Source text ▸

= = = =

Each year, the U.S. Department of State releases a list of countries whose citizens are eligible to apply for the Diversity Visa Lottery. Since the purpose of the lottery is to diversify the countries from where the United States receives immigrants, countries from where we receive many immigrants will not appear on this list.
In 2018, the only country in North America whose citizens could apply for the diversity visa lottery was the Bahamas. But citizens from some countries you might not expect to see could apply for the Diversity Visa Lottery. For example, citizens from Guatemala, Nicaragua, Somalia, Ethiopia and Burma could all apply.
Don’t automatically send in your green card application just because you won the lottery. A mistake in your green card application could send you to deportation. Therefore, DO NOT mail an application for a green card to Immigration unless you know with certainty that you qualify for it. Applying for a green card requires you to share your name, home address, work address, phone number, and digital scans of your fingerprints and your face. All of these identifiers make you easy to find if you are deportable. There are many people who may win the diversity visa lottery but do not personally qualify for green cards.
As always, it’s important to talk to a competent immigration attorney before sending anything to Immigration. Remember, getting a green card, or lawful permanent residency, is always a two-step process. Learn more about this process on our Green Cards page.

= = = =

Information supplied ▸

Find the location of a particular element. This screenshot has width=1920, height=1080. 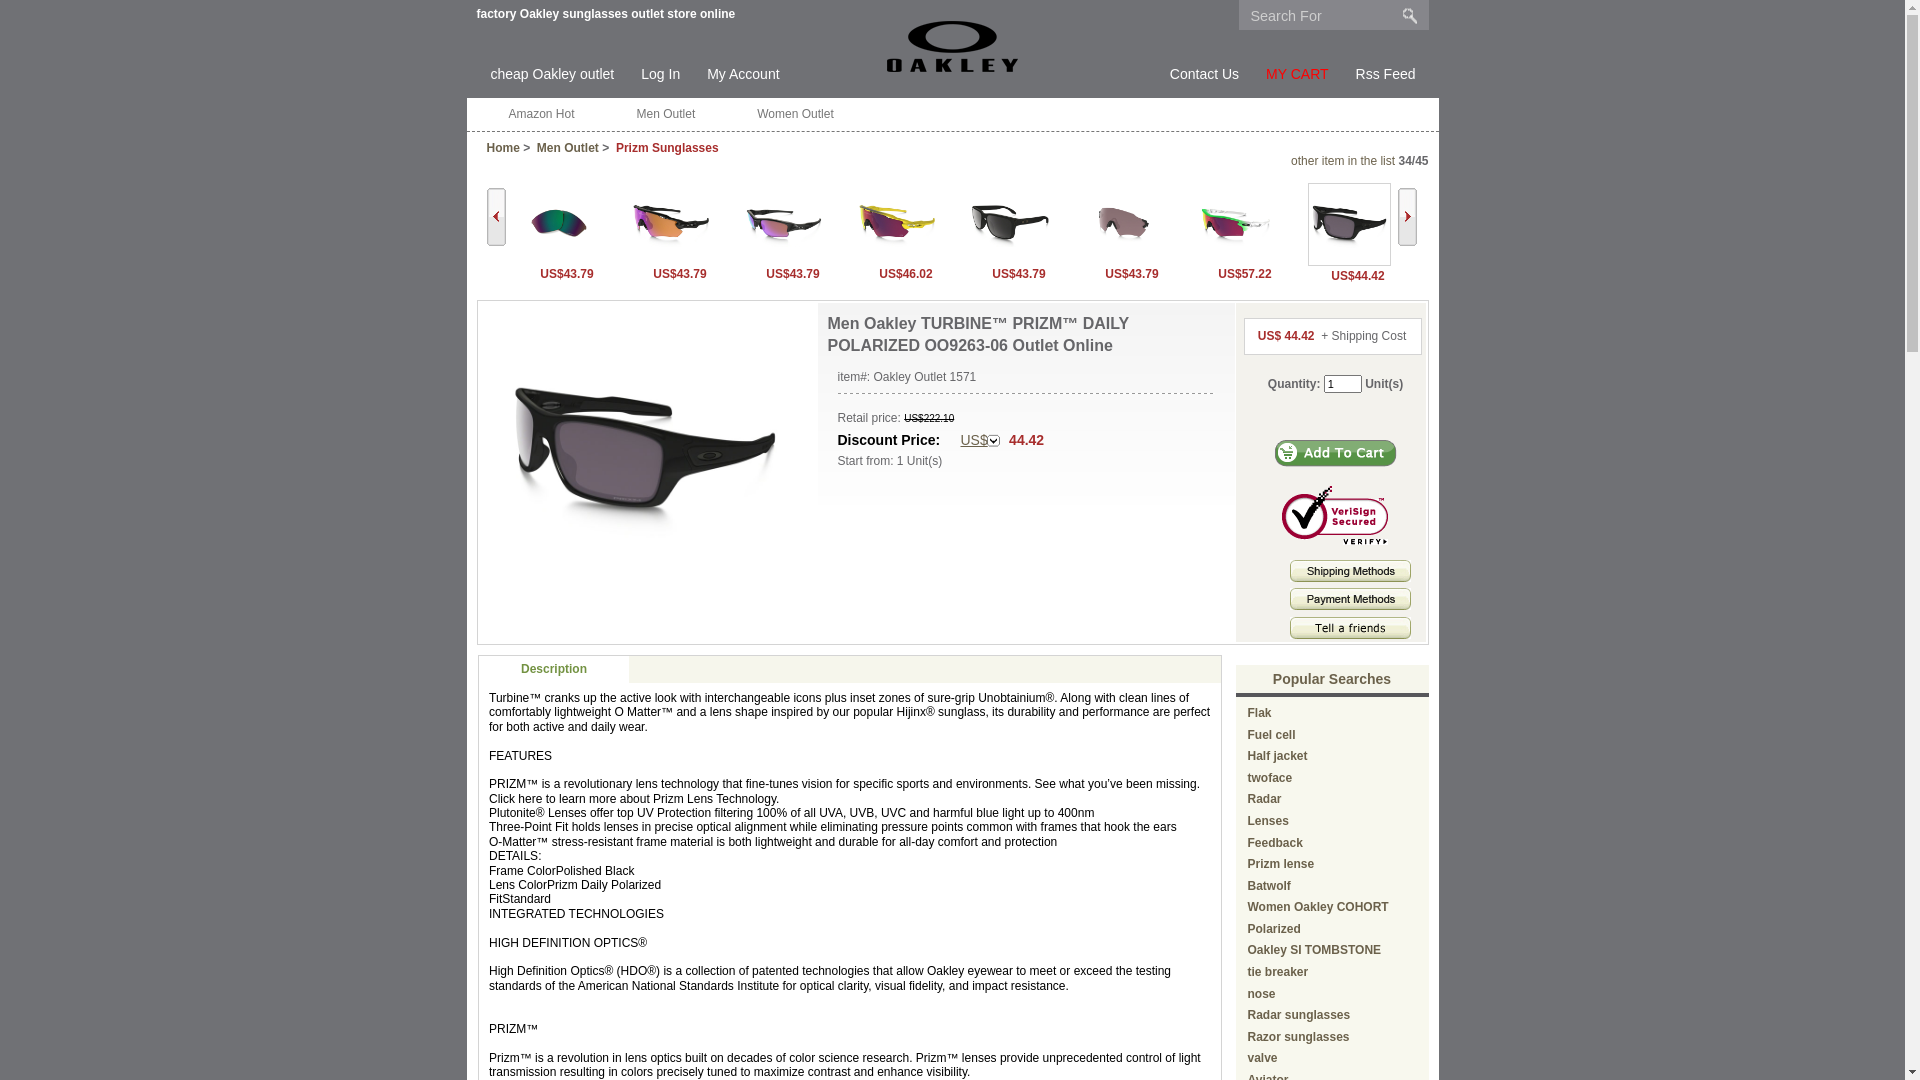

'My Account' is located at coordinates (706, 73).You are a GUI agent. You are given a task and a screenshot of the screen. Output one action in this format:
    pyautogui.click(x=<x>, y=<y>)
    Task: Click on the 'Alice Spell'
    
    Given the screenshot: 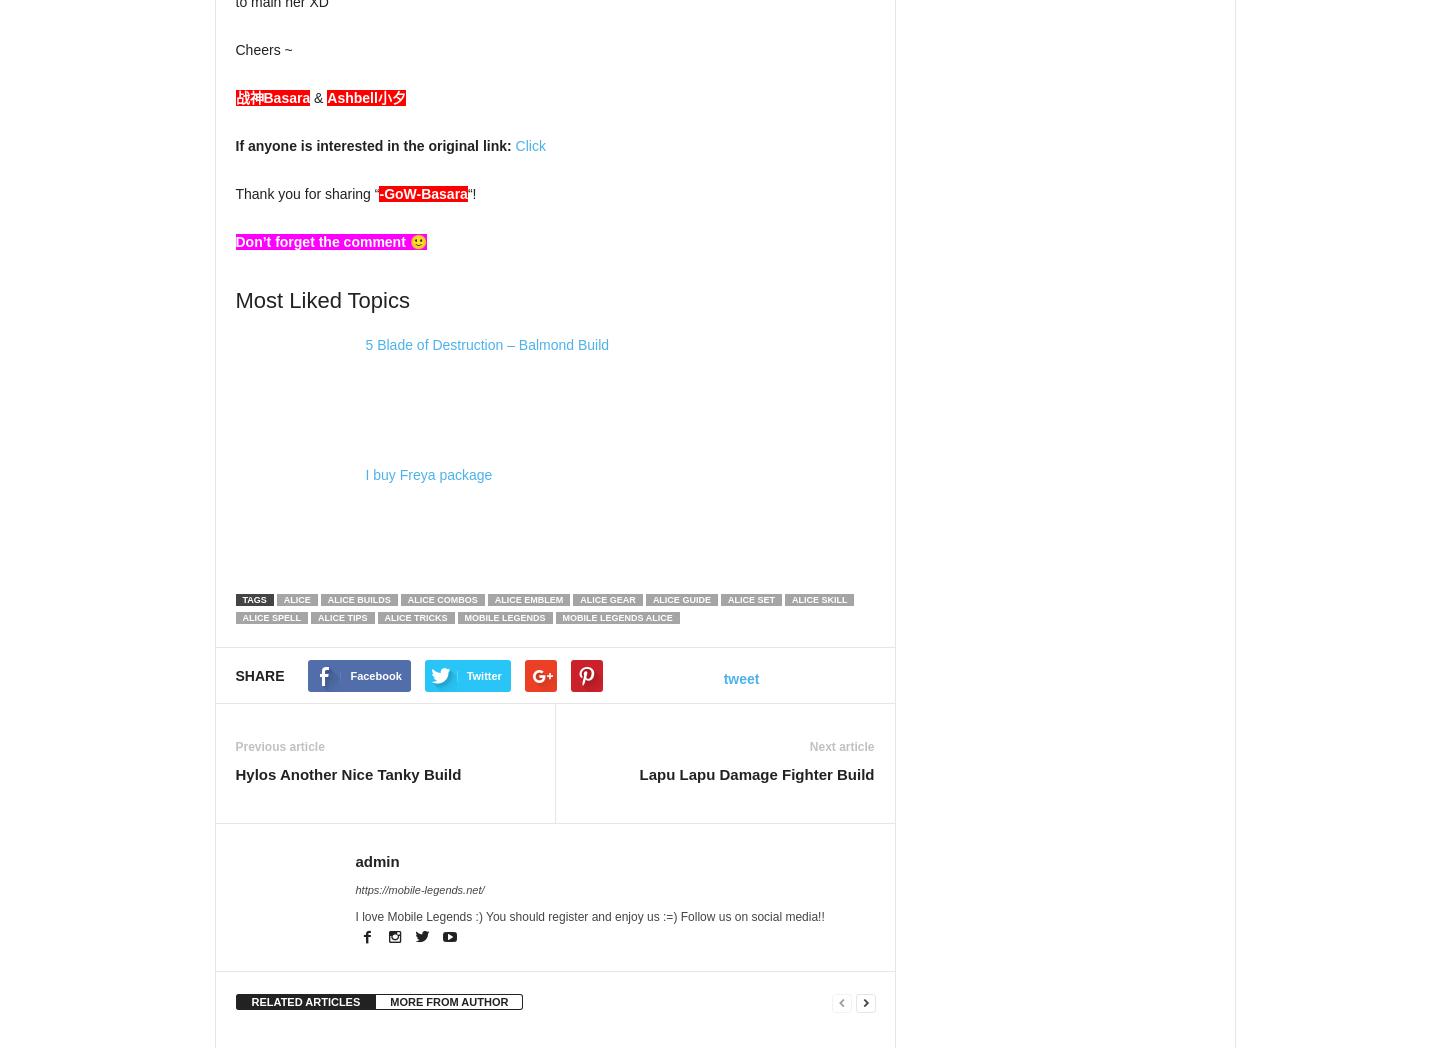 What is the action you would take?
    pyautogui.click(x=268, y=617)
    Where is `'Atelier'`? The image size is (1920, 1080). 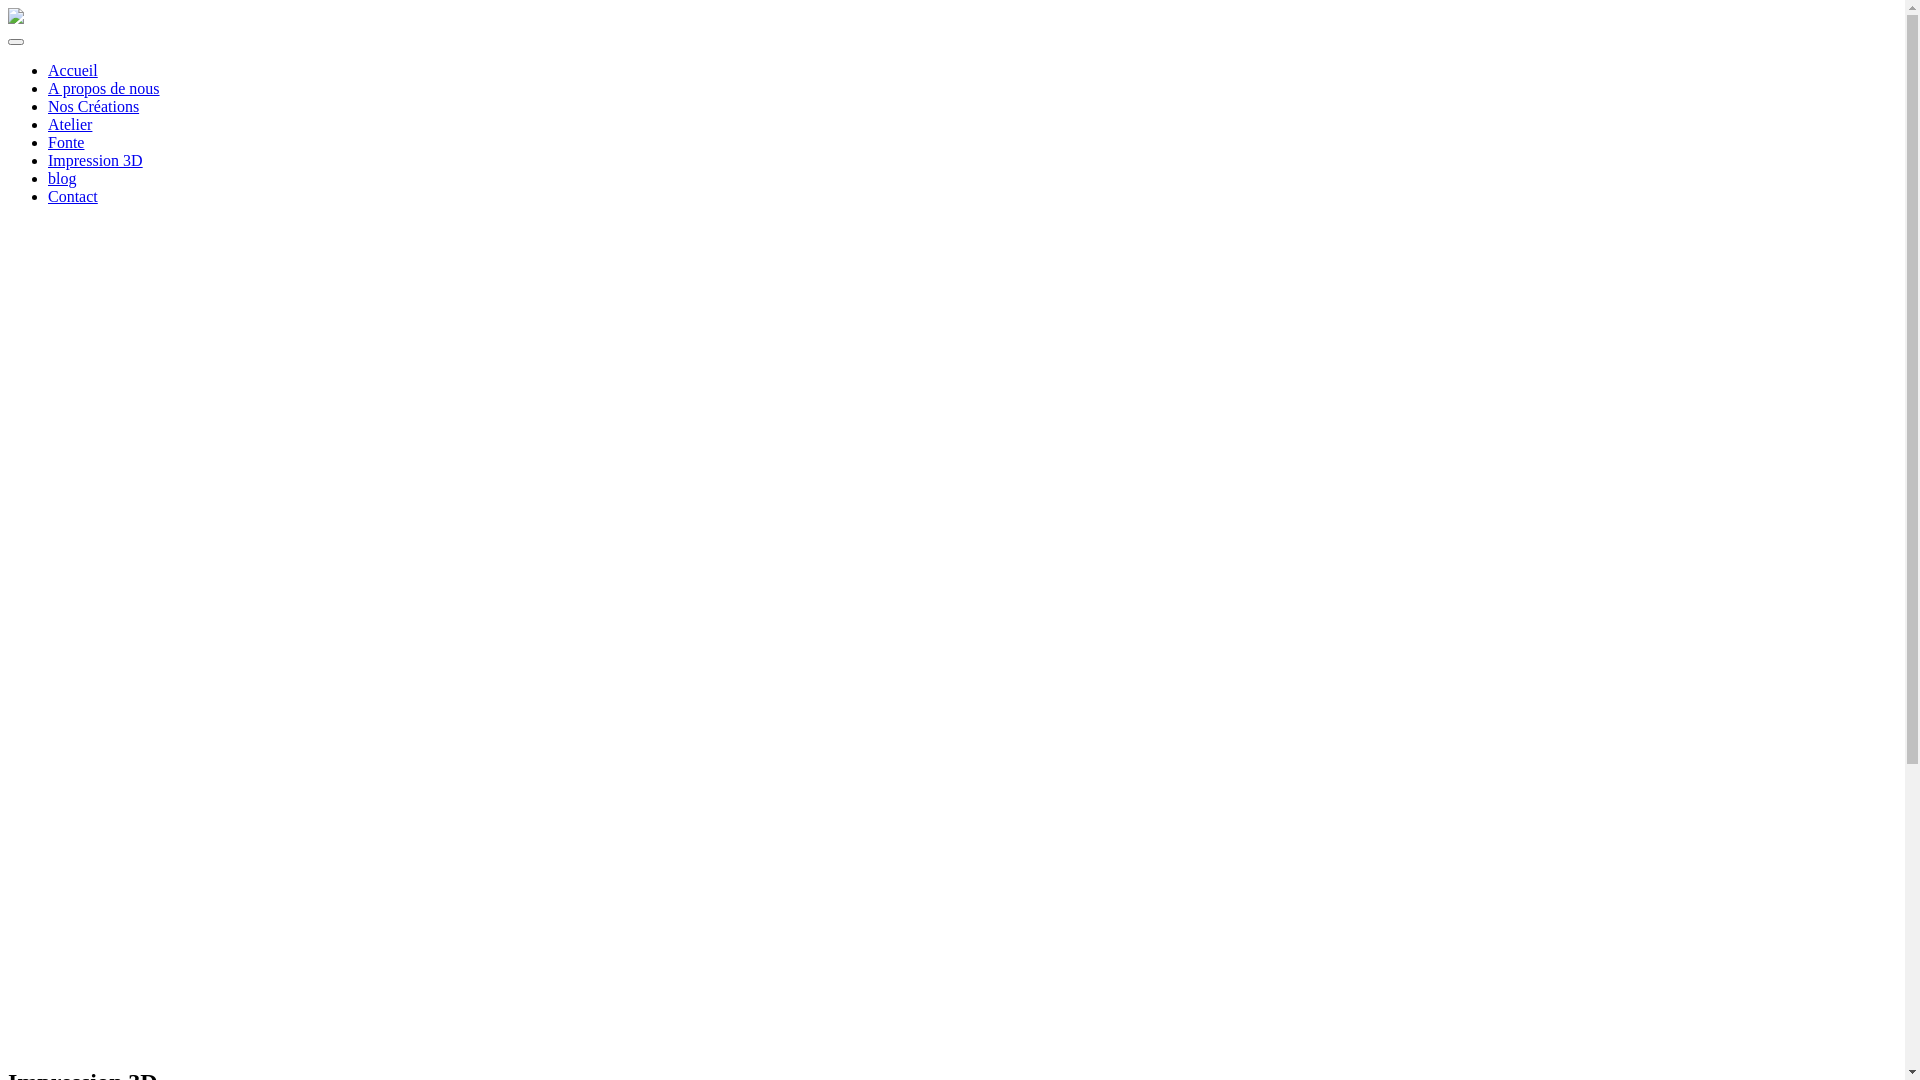 'Atelier' is located at coordinates (70, 124).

= = = =

Written tasks ▸
**A)** Rewrite everything in the passage on the Diversity Visa Lottery from "Each year, the" down to "on this list.", replacing "U.S. Department of State" with "State Department".
**B)** Summarize the passage on the Diversity Visa Lottery in three sentences.
The records were taken from a separate source.

Responses by task ▸
**A)**
Each year, the State Department releases a list of countries whose citizens are eligible to apply for the Diversity Visa Lottery. Since the purpose of the lottery is to diversify the countries from where the United States receives immigrants, countries from where we receive many immigrants will not appear on this list.

**B)** Each year the U.S. Department of State lists the countries whose citizens may apply for the Diversity Visa Lottery, leaving out countries that already send many immigrants. In 2018 the Bahamas was the only eligible country in North America, while citizens of Guatemala, Nicaragua, Somalia, Ethiopia and Burma could all apply. Winning the lottery does not guarantee that a person qualifies for a green card, and a mistaken application can lead to deportation, so applicants should consult a competent immigration attorney before sending anything to Immigration.